[Dataset excerpts]

++++++++++++++++++++

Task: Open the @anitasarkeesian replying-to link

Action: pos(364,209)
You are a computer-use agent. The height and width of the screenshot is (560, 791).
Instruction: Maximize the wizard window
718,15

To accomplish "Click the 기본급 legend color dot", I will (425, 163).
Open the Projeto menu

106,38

++++++++++++++++++++

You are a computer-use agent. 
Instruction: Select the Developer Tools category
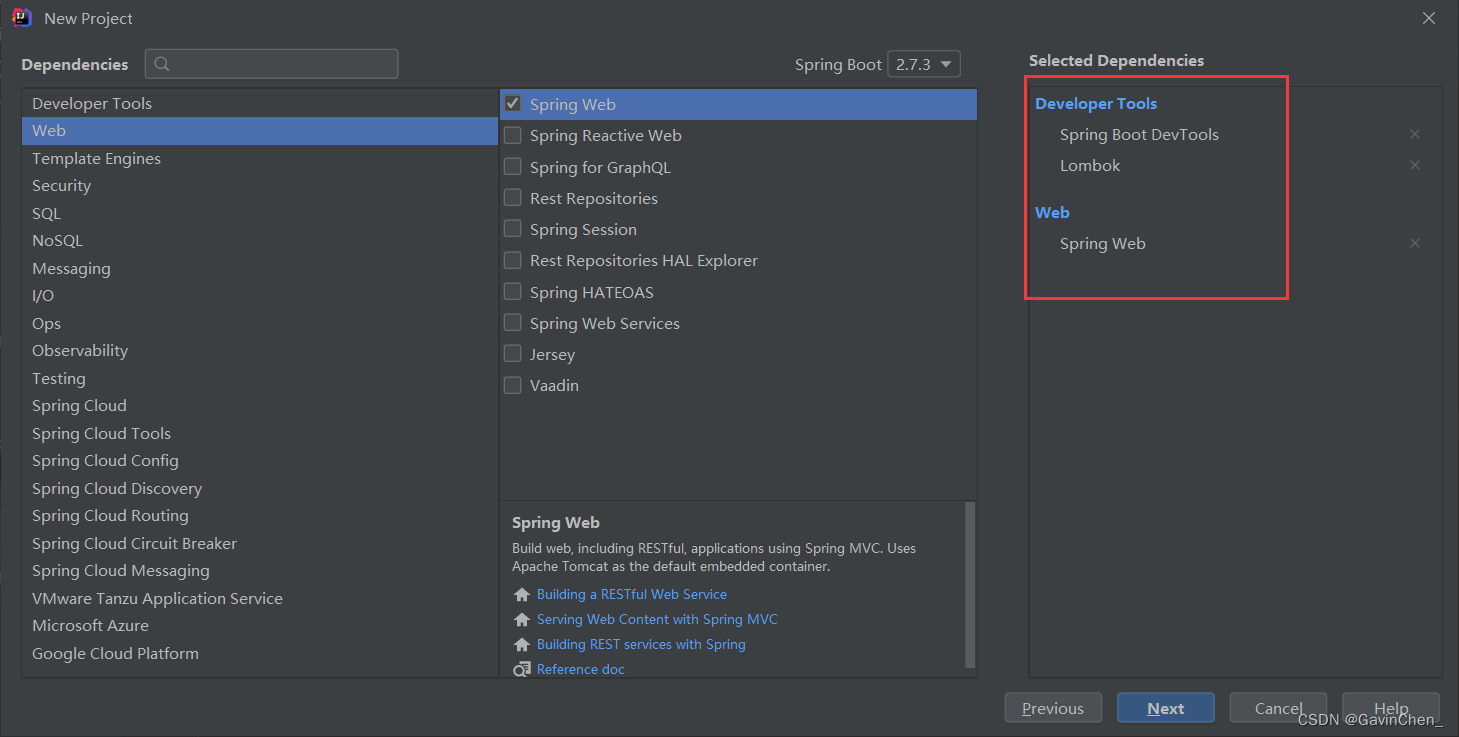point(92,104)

++++++++++++++++++++

[Aim] Copy out every line in the entries above that contains the word "Open". Match its capitalization exactly.

[Reply]
Task: Open the @anitasarkeesian replying-to link
Open the Projeto menu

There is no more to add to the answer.